Mohite, an expert in perovskites who worked as a research scientist at LANL prior to joining Rice in 2018, said one reason the halide perovskite photocathode project succeeded is that his collaborators in LANL's Applied Cathode Enhancement and Robustness Technologies research group are "one of the best teams in the world for exploring new materials and technologies for photocathodes."
Photocathodes operate according to Einstein's photoelectric effect, releasing free electrons when they are struck by light of a particular frequency. The reason quantum efficiencies of photocathodes are typically low is because even the slightest defects, like a single atom out of place in the crystal lattice, can create "potential wells" that trap free electrons.
"If you have defects, all your electrons are going to get lost," Mohite said. "It takes a lot of control. And it took a lot of effort to come up with a process to make a good perovskite material."
Mohite and Liu used spin-coating, a widely used technique where liquid is dropped onto a rapidly spinning disk and centrifugal force spreads the liquid across the disk's surface. In Mohite and Liu's experiments, spin-coating took place in an argon atmosphere to limit impurities. Once spun, the disks were heated and placed in high vacuum to convert the liquid into crystal with a clean surface.

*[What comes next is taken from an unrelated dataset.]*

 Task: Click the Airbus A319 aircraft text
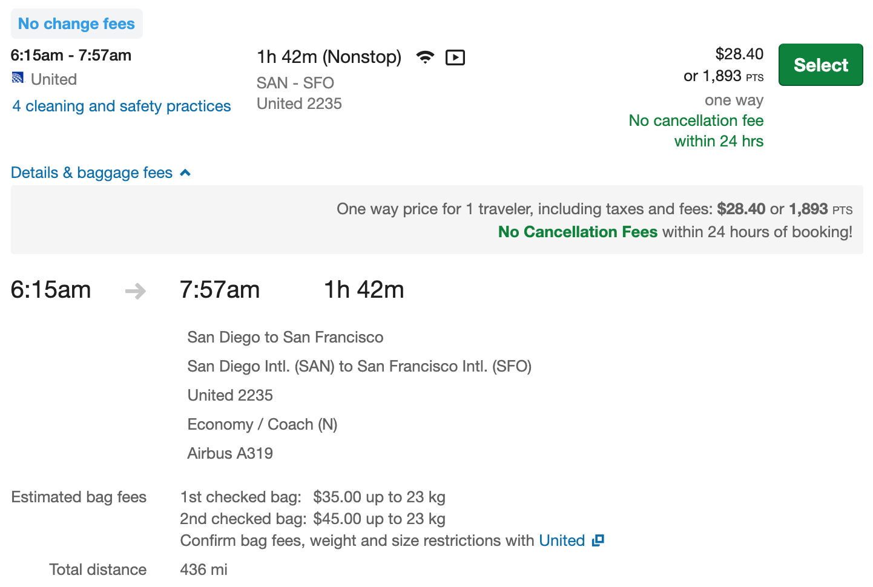click(x=230, y=453)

"It took a lot of iterations," Mohite said. "We tried tuning the material composition and surface treatment in many ways to get the right combination for maximum efficiency. That was the biggest challenge."
He said the team is already working to improve the quantum efficiency of its photocathodes.
"Their quantum efficiency is still lower than state-of-the-art semiconductors, and we proposed in our paper that this is due to the presence of high surface defects," he said. "The next step is to fabricate high-quality perovskite crystals with lower surface defect densities.